Talk 'N Text and San Miguel embody abundance. Not excess. Abundance, according to the Merriam-Webster Dictionary, is a relative degree of plentifulness. Excess, on the other hand, is ditching abundance and going over the top. I can sense it. Tumataas na mga kilay niyo. The context of this piece doesn't consider the way two super-teams were formed or how their players are paid. The Finals is still a basketball test, not an accounting jigsaw puzzle. Whoever plays better basketball wins. Back to abundance. Plentitude allows Talk 'N Text to win games even when Kelly Williams goes into foul trouble. It also allows San Miguel to win with the league's oldest point-guard, oldest player in fact, occasionally running plays. How else does Talk 'N Text win without a traditional 6'6" to 6'9" center? How else does San Miguel win while keeping Denok Miranda and Joseph Yeo cozy on the bench? It's the opposite of collecting reasons to lose (sorry Barako Bull). It's contrary to winning by sheer luck (sorry Clippers, based on the long, sad history of your franchise, landing Blake Griffin was obviously not by design).
Talk 'N Text lives by the power of more. The Tropang Texters, as B-Meg Derby Ace just experienced, score and defend like a wolf pack. Very intermutual on offense. Very territorial on defense. They need to pass the ball just as swiftly as they need to switch on defensive assignments. If there's one team which can play 1930's ironman-style American football, it's Talk 'N Text. Everything is almost interchangeable. If you're watching them from an Upper Box B seat and have the eyesight of (using the barometer of College of St. Benilde Coach Richard Del Rosario) most NCAA referees, key TNT players will all look and move the same way.

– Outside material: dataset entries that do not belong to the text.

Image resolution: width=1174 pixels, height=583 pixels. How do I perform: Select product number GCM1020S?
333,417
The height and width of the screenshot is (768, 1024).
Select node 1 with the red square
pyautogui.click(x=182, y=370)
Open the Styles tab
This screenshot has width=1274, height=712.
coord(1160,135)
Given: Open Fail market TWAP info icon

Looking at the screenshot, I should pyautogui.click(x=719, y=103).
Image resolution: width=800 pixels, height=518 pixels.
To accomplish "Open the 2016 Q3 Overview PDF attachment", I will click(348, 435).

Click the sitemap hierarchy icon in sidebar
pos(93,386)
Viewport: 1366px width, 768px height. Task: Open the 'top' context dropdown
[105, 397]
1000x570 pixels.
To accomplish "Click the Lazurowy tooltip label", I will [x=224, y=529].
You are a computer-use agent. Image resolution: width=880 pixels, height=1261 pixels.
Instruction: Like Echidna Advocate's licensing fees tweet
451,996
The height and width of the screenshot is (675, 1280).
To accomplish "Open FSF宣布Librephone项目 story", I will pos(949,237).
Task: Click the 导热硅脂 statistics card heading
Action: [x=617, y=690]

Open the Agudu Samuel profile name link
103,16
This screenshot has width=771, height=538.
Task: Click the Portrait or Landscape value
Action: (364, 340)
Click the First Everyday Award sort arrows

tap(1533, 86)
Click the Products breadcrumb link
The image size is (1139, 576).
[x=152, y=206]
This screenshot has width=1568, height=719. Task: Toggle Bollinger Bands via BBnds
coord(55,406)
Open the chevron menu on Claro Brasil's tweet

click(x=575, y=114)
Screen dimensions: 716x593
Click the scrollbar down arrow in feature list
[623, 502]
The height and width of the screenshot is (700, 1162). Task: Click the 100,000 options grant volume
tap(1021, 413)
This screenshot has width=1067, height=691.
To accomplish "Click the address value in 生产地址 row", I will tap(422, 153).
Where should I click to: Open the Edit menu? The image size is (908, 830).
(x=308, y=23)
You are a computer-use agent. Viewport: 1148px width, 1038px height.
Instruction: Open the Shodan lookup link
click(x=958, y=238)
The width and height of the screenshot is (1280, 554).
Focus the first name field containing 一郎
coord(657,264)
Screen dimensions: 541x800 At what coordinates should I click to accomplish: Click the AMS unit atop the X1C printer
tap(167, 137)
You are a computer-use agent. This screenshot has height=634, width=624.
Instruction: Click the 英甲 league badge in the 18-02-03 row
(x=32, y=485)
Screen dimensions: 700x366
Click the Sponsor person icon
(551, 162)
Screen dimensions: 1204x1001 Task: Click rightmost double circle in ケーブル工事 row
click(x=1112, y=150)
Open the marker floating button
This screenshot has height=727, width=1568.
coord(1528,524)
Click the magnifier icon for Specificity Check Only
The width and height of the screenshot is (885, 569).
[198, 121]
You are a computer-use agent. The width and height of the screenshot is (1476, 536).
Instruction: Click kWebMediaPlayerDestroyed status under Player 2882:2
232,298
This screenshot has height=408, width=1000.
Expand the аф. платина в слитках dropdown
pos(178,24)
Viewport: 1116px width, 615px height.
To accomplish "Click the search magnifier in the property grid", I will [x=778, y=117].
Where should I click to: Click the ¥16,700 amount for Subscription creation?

San Miguel, on the other hand, win games with the combined guile of emergent stars (Jay Washington and Alex Cabagnot) and franchise legends (Danny Ildefonso, Danny Seigle and Olsen Racela). What a luxury to have the best of the old and the new. What an advantage to be able to drive stick or automatic. Because the flow of San Miguel's game adjusts to whoever is on the floor. It's like customized winning: there's veteran-style, there's the fast-yet-controlled pace, there's isolation with seconds to go and there's bahala-na-si-Paul-Artadi-sign-of-the-cross-and-see-where-this-leads-us. The result: more options, more victories.
I give bench-depth advantage to San Miguel. I give horsepower advantage to Talk 'N Text. We've seen San Miguel win close games in the playoffs. Talk 'N Text will have a chance to do the same. Because the Finals is not a contest to see which team is better at making the PBA salary cap look as fearsome as the anti-jaywalking law. The Finals is a battle of a different form of abundance. So many ways to win. So little leeway to not succeed.